The fence can be fine-tuned meaning you can bevel joint up to 45 degrees. You’ll get 2 positive stops at 45 degrees and 90 degrees to streamline operations. Aside from bevel cuts, you’ll be able to take care of all your surface planing and edge jointing needs with the Shop Fox so it’s a highly versatile machine.
The cast iron table could be a little larger but it’s fine for the intended usage of a jointer in this size bracket. It’s 28-½ inches long and 6 ¼ inches wide so it’s not exactly a colossus but sufficient for smaller workpieces and the absence of an inch or two is no reason to shy away from the Shop Fox.

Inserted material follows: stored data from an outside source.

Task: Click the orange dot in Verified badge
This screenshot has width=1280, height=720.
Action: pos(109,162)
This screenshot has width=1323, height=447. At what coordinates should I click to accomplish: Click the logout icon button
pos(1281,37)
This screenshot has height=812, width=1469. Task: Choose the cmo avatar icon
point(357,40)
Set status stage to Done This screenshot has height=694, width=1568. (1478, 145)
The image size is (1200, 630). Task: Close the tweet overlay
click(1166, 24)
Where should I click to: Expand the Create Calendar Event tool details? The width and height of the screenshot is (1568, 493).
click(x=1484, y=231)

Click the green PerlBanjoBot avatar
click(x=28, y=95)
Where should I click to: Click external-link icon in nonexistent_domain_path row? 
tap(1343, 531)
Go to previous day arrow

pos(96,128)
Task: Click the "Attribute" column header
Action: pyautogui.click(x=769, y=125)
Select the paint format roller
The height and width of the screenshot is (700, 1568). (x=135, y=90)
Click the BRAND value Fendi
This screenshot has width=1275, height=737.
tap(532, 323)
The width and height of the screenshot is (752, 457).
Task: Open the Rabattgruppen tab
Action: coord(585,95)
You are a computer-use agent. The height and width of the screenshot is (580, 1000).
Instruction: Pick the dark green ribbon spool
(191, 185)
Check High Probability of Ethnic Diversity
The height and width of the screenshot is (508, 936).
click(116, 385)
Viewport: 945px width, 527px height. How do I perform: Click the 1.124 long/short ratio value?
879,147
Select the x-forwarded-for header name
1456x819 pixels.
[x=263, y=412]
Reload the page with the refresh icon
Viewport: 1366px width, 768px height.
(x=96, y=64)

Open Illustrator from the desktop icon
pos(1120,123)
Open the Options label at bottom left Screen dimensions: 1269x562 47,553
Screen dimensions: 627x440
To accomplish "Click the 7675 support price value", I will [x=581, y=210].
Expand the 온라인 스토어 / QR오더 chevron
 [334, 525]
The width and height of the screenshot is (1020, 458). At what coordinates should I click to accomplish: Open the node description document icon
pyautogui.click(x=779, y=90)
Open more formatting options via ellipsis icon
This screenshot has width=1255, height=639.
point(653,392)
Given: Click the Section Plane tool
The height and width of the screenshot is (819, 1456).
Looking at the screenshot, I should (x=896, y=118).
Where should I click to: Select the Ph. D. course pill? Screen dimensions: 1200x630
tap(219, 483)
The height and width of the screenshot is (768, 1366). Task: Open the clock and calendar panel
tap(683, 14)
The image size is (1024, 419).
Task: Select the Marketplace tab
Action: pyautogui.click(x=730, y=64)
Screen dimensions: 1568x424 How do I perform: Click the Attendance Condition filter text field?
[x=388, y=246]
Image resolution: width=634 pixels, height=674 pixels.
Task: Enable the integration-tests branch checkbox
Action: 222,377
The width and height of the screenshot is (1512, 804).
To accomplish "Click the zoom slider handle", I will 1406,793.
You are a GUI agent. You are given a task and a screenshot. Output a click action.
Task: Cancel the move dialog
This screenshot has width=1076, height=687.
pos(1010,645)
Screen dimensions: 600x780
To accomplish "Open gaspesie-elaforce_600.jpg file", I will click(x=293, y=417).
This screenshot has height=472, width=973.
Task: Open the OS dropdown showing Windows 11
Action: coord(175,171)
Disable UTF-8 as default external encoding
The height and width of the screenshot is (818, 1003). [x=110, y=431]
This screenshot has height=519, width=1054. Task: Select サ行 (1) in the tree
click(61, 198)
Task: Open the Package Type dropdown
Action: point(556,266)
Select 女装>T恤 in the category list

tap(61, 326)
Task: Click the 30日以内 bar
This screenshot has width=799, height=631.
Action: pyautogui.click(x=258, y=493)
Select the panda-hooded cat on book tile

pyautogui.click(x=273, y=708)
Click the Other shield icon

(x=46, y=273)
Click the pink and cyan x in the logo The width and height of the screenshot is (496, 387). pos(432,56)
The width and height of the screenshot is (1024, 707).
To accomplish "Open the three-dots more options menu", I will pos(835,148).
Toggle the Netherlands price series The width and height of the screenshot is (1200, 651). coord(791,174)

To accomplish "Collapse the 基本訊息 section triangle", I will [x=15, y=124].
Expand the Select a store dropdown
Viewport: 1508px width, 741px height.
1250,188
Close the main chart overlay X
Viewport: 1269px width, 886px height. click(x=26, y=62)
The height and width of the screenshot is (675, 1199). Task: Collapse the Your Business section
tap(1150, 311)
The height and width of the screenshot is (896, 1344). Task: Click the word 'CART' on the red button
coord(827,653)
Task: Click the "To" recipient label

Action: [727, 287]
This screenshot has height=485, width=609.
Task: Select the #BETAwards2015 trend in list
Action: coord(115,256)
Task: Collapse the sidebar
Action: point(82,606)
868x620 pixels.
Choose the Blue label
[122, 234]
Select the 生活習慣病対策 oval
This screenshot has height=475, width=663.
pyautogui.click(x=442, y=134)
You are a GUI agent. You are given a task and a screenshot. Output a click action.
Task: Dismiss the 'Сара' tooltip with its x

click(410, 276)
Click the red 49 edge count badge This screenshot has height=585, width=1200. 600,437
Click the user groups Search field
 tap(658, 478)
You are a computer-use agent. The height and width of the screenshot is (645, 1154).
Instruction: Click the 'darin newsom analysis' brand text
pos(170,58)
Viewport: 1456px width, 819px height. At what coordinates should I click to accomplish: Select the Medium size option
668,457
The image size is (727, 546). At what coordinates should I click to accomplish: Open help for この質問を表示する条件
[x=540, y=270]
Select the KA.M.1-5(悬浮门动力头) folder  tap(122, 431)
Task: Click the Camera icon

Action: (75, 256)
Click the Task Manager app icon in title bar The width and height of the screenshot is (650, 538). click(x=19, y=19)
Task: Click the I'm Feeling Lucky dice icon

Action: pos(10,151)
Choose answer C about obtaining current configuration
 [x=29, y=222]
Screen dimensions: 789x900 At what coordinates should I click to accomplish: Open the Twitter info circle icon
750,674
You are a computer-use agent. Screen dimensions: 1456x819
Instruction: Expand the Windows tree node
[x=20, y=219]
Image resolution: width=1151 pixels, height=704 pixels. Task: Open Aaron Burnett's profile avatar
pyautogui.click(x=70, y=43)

Dust collection is enhanced thanks to a mini impeller designed to zap all chips away from the cutterhead before spitting them out through the regulation dust port. The chute will fit into a trashcan so you can work in comfort and safety with a clear line of sight on your workpiece.
Instruction manuals often leave something to be desired. The one that comes with this benchtop jointer is particularly poor. Bear this in mind if you are a beginner and likely to be in need of more guidance. There’s plenty of information available online to help you out. This is in no way a justification for the deficient manual, simply a workable solution.
The other negative elements worth drawing your attention to are tables that are sometimes not completely flat and the Shop Fox’s propensity to chip the wood when you’re edge jointing. These are relatively minor issues that are only thrown into the ring by a handful of disgruntled users but it’s always worth being aware of the good and bad points so you can make an informed decision.
We’ll walk you through a summary of those pros and cons before moving on to our final benchtop jointer review…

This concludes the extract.